* WORK INSTRUCTIONS *
Everything in the listing should be transcribed exactly, apart from the pictures.

* ENTRIES PROVIDED *

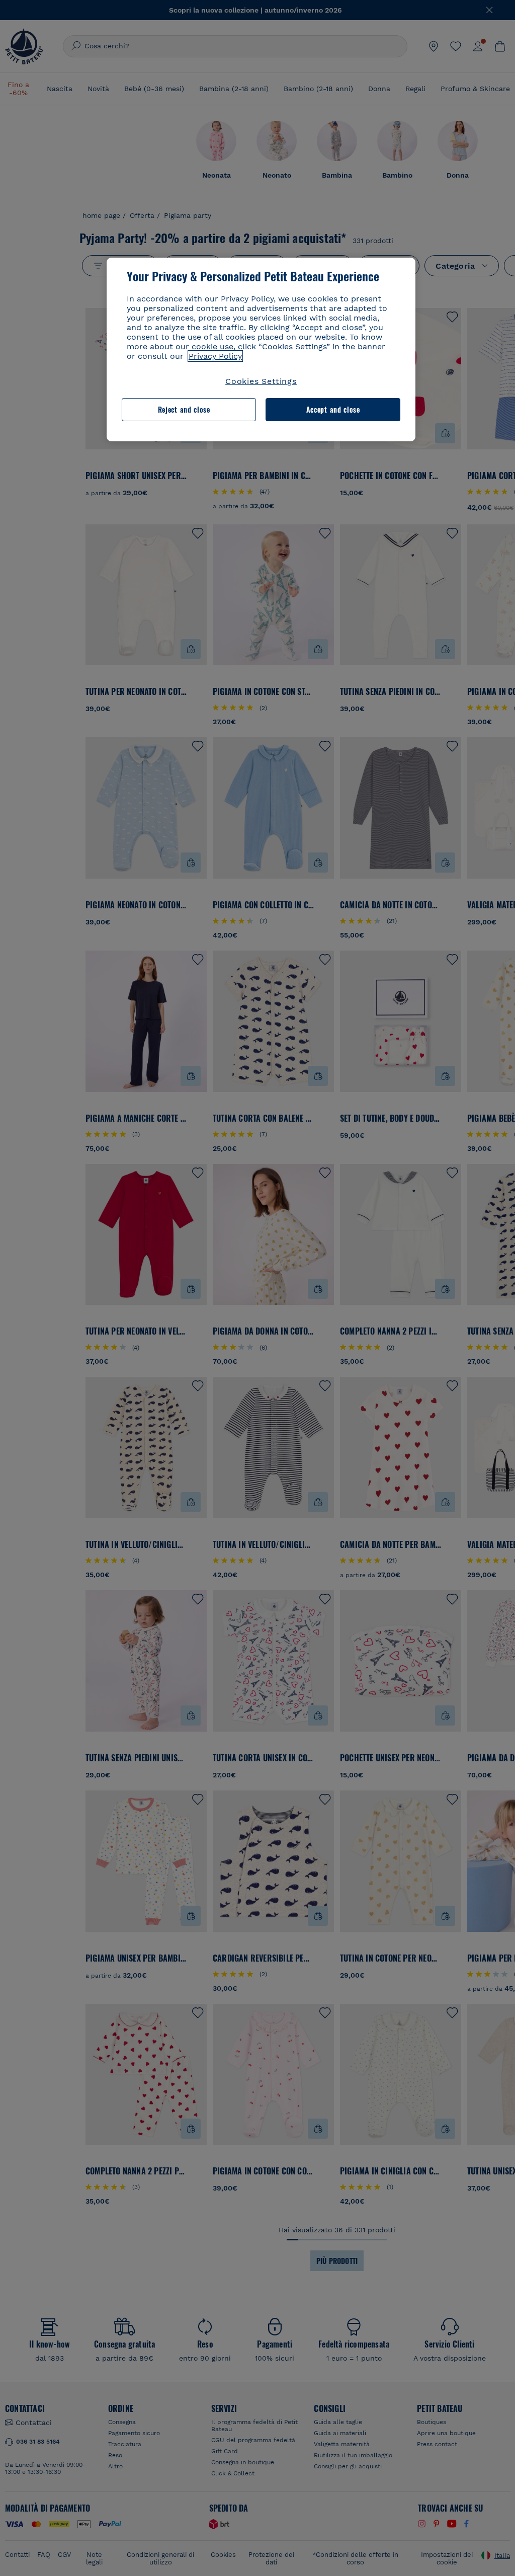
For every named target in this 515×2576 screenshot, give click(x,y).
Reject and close (184, 409)
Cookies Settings (261, 381)
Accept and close (333, 409)
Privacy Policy (215, 356)
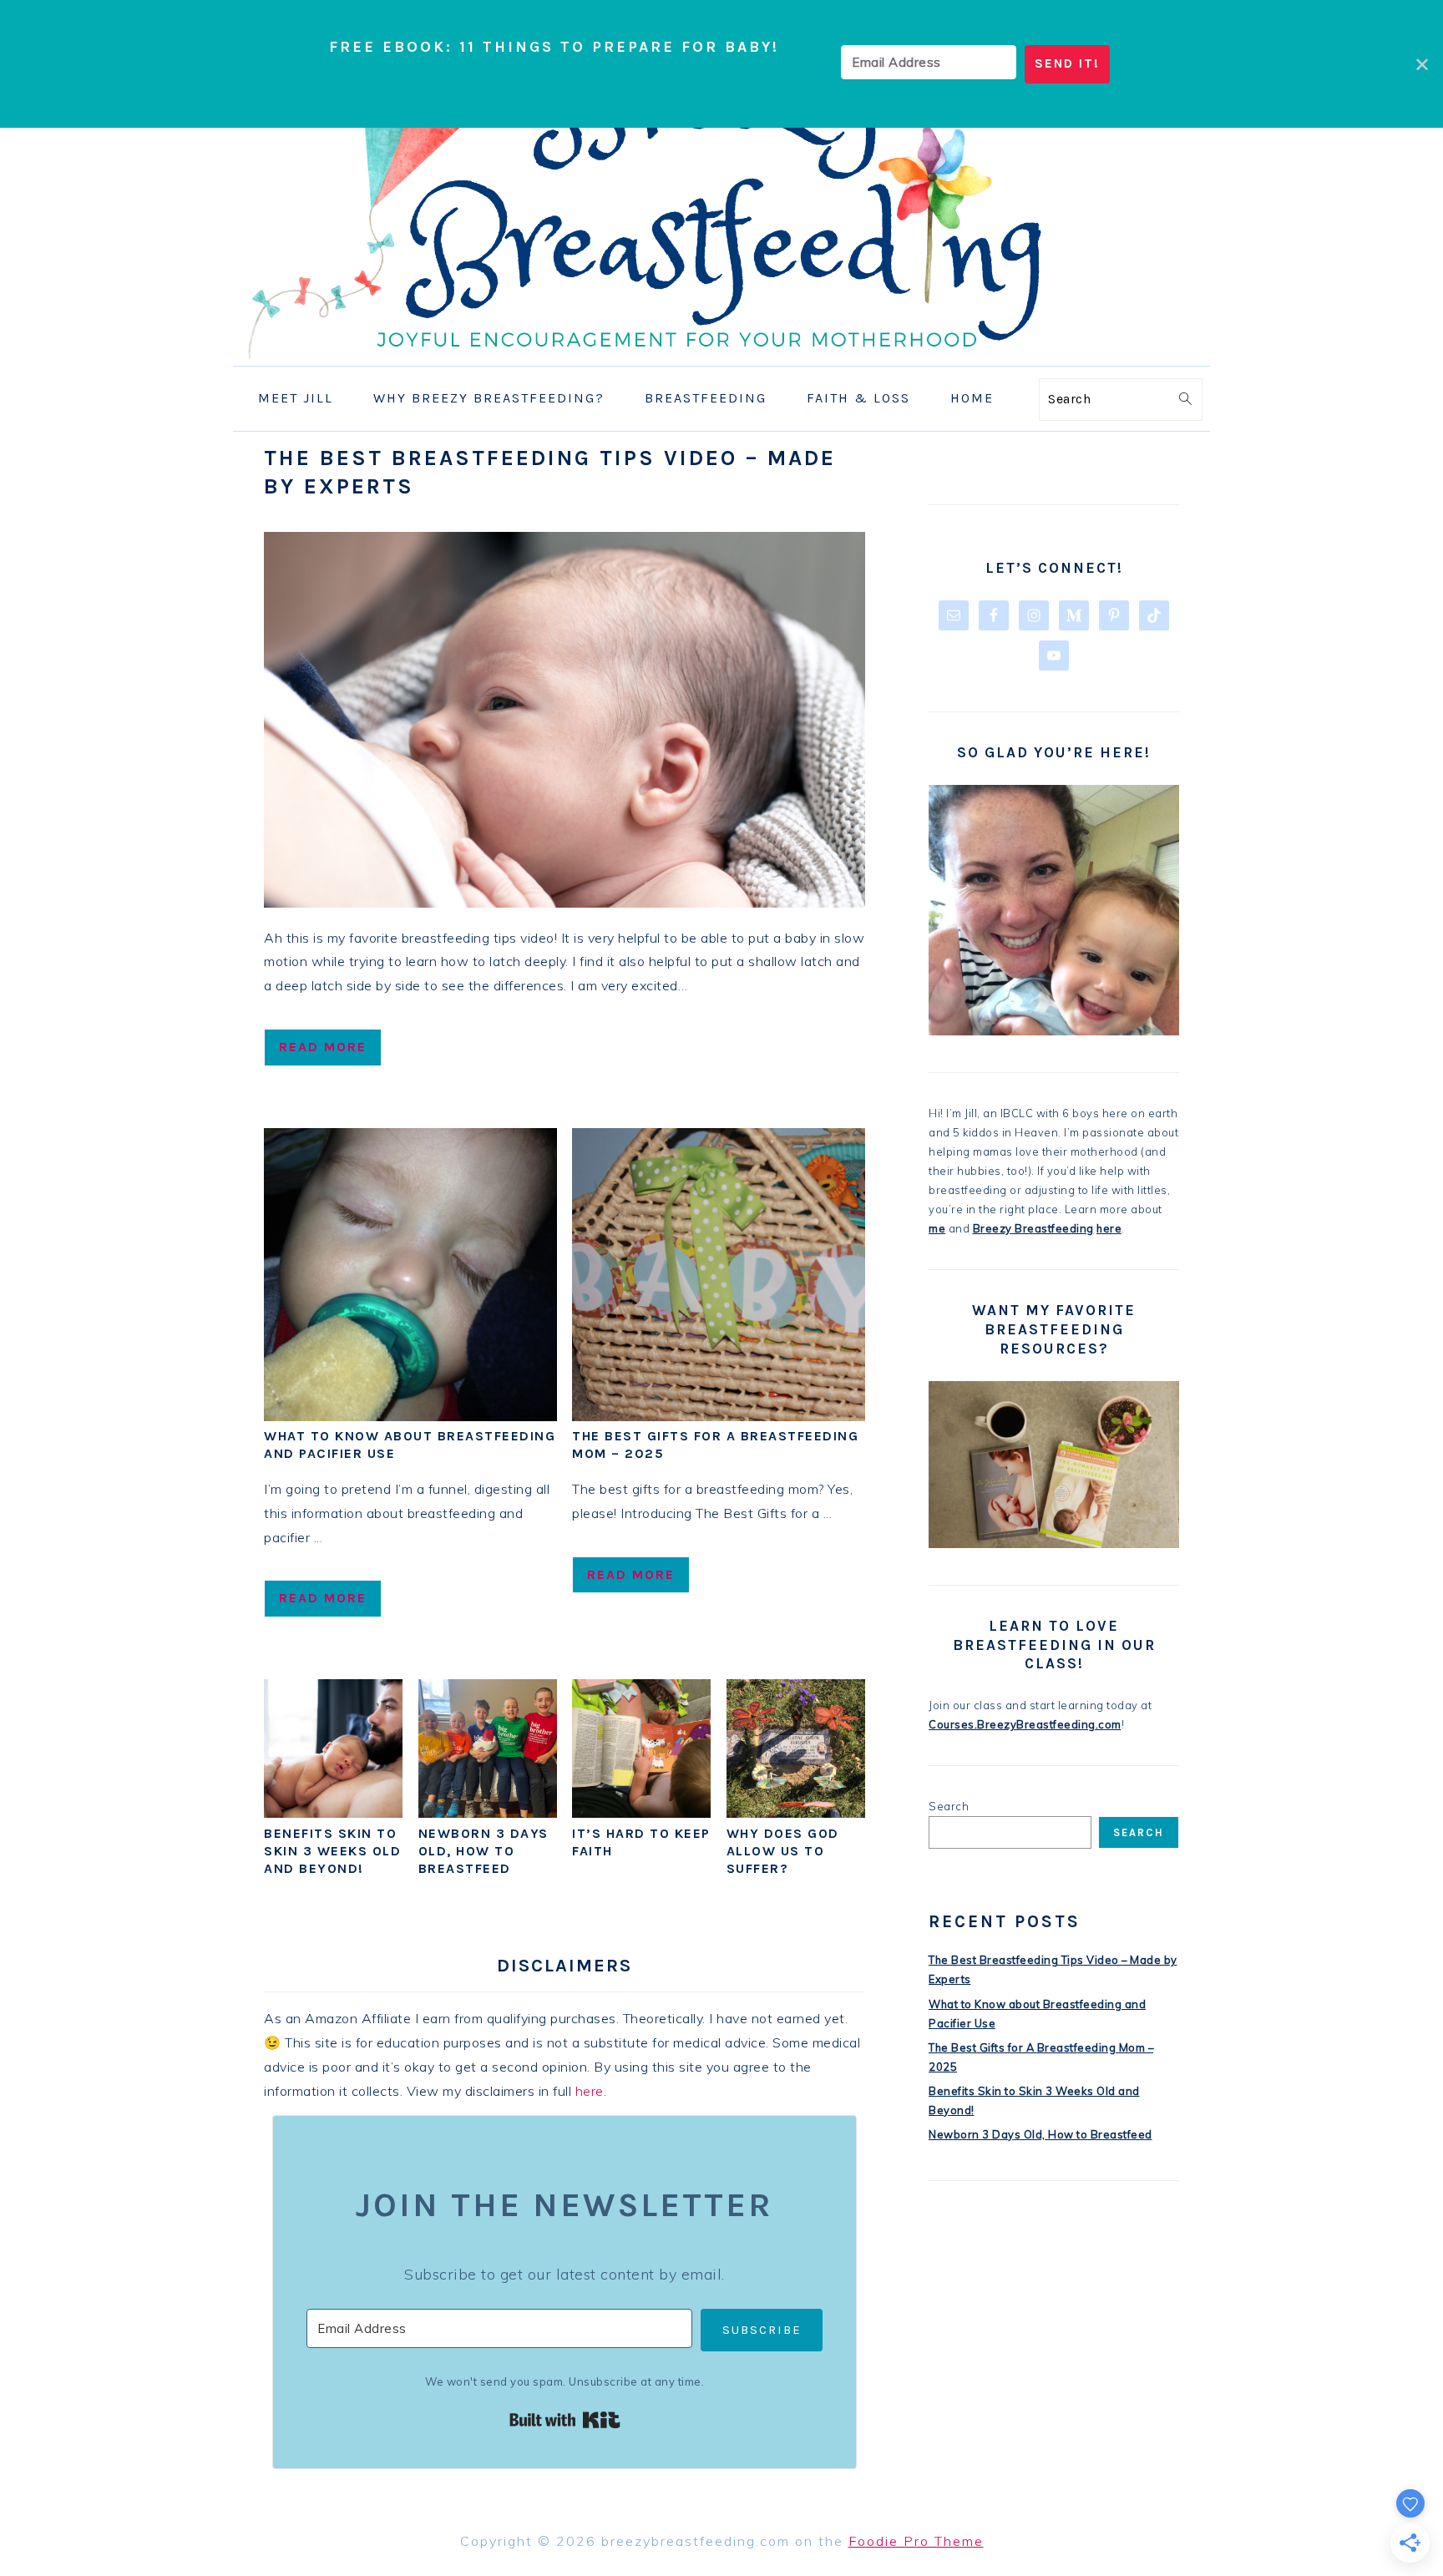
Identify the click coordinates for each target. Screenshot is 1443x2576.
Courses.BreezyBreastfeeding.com (1025, 1724)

* ANSWER SECTION *
For every named target in this 515×2576 screenshot, give click(x,y).
Reject and close (184, 409)
Cookies Settings (261, 381)
Accept and close (333, 409)
Privacy Policy (215, 356)
Identify the click coordinates for each target. Screenshot is 1443x2576.
Courses.BreezyBreastfeeding.com (1025, 1724)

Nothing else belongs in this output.